Por fim, se não houver fornecimento de reoxigenação do cérebro, a perda de propriedades celulares resulta na citotoxicidade – capacidade intrínseca de lesão celular – e na morte cerebral.
Como funcionou o estudo?
O estudo se baseou em um paciente em estado paliativo e que recebeu medicamentos, mas não foi alimentado. Os pesquisadores se atentam ao fato que as patologias possivelmente afetam o nível de consciência e as condições gerais do paciente. Assim, exames similares podem ter alterações significativas. Como exemplo, eles comparam pacientes com trauma cerebral e sem, os quais terão diferentes percepções de consciência.
O paciente estudado possuía um cérebro lesionado, que teve convulsões e inchaço, o que pode ter dificultado a interpretação dos dados recolhidos.
A pesquisa concluiu que, nos momentos finais da vida, o cérebro humano tem um surto inicial de atividade oscilatória (ondas beta e gama), acompanhado do disparo neuronal regular. O aumento de ondas beta exibe a procura pela consciência externa e por emoções.
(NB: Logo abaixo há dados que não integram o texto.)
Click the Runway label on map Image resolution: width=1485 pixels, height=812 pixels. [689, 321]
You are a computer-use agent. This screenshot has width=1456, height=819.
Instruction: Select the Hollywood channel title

Por sua vez, o aumento de ondas gama mostra à memória de lembranças visuais.
Histórico recente da relação entre cérebro e morte
Em 1968, um comitê da Escola de Medicina de Harvard publicou um artigo para redefinir os critérios de coma irreversível e morte, no qual foi determinado que além da perda da função cardíaca, a perda da função neurológica (morte cerebral) também deveria definir a morte.
No Brasil, por determinação de lei federal, a morte cerebral tem seus critérios de definição estabelecidos pelo Conselho Federal de Medicina (CFM) desde 1997. Segundo o conselho, a morte encefálica seria considerada em processo irreversível e nas condições de quadro neurológico de causa conhecida. Foi definida a necessidade da realização de dois exames clínicos e um complementar no paciente.
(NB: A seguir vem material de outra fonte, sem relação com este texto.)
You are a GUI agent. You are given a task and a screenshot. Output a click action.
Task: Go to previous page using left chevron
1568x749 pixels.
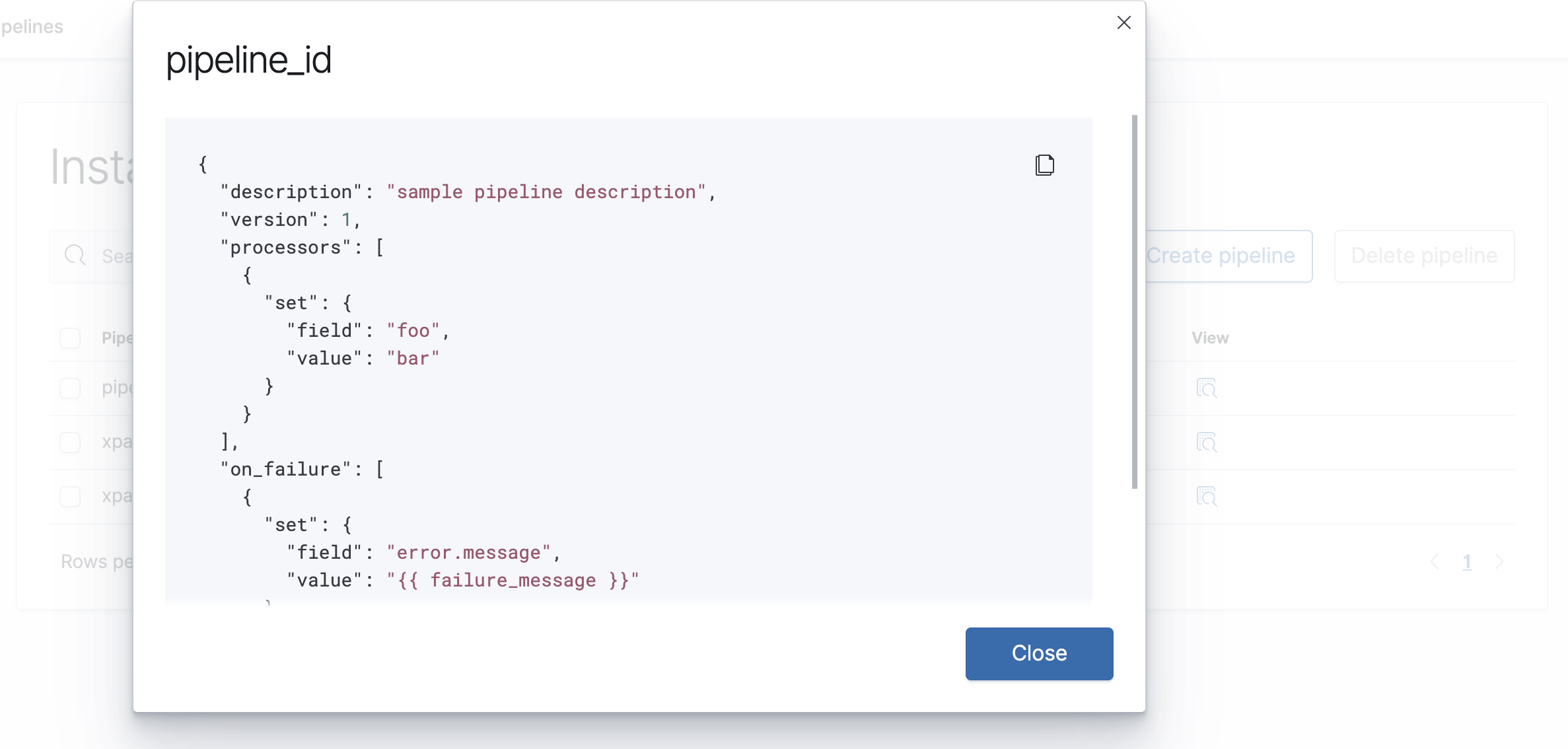(x=1435, y=562)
Em 2017, após o decreto 9.175, o CFM passou a redefinir a morte cerebral como a perda completa e irreversível das funções encefálicas, definidas pela cessação das atividades corticais – comunicação entre áreas do cérebro e do tronco encefálico, a porção do sistema nervoso central responsável pelo controle da pressão arterial, batimentos cardíacos e respiração, por exemplo.
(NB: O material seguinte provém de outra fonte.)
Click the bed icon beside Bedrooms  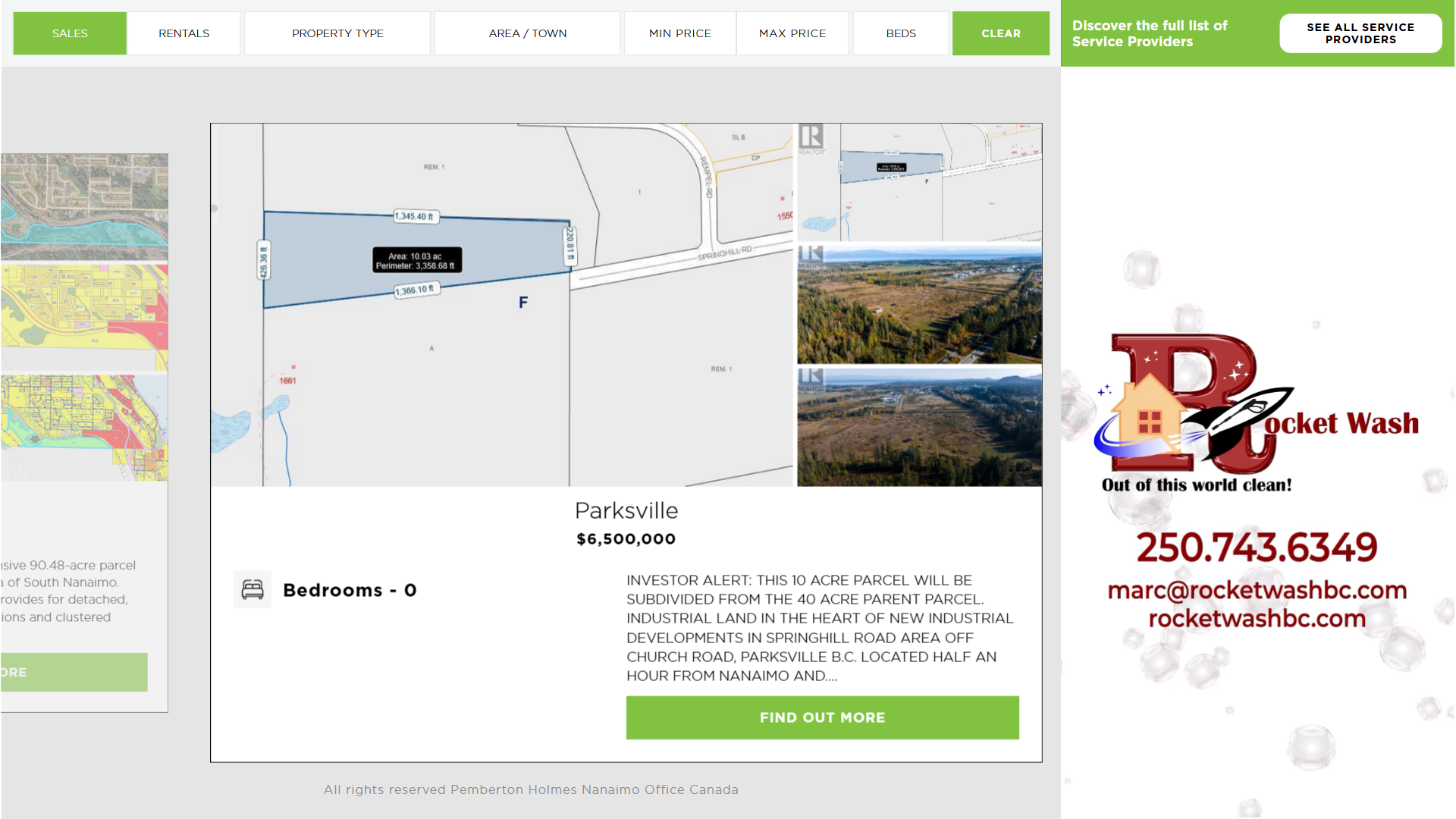[x=253, y=589]
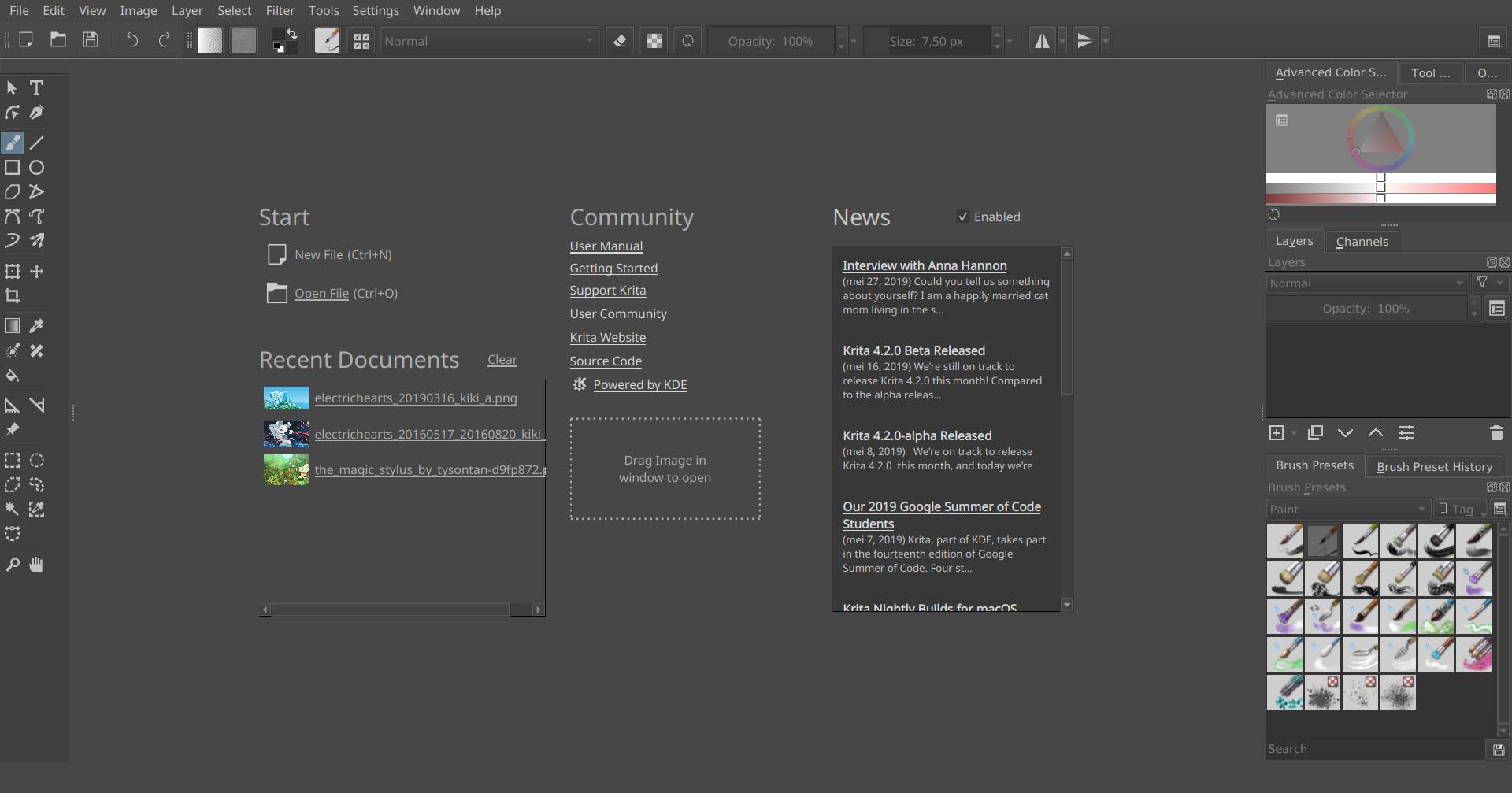Toggle preserve alpha mode

(654, 40)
Em 2020, o Projeto Mundial de Morte Encefálica (WBDP, da sigla em inglês) buscou encontrar um consenso nos critérios clínicos para a morte cerebral. A WBDP publicou um relatório em que estabeleceu oito critérios:
- Nenhuma evidência de animação ou consciência diante de estímulos externos;
- Pupilas ficadas em posição mediana e sem reflexo de luz;
- Ausência de reflexos corneanos, oculocefálicos e oculovestibulares;
- Ausência de movimento facial à estímulos nocivos;
- Ausência de reflexo de vômito diante de estimulação faríngea posterior bilateral;
- Ausência do reflexo de tosse durante respiração profunda na traqueia;
- Nenhuma resposta motora mediada pelo cérebro à estimulação nociva dos membros;
- Falta de respirações espontâneas durante alvos de teste de apneia de pH 7,30 (grau de acidez ou alcalinidade do sangue) e Paco2 = 60 mm Hg (pressão parcial de gás carbônico nas vias respiratórias; não devem ultrapassar 45mHG em pessoas comuns).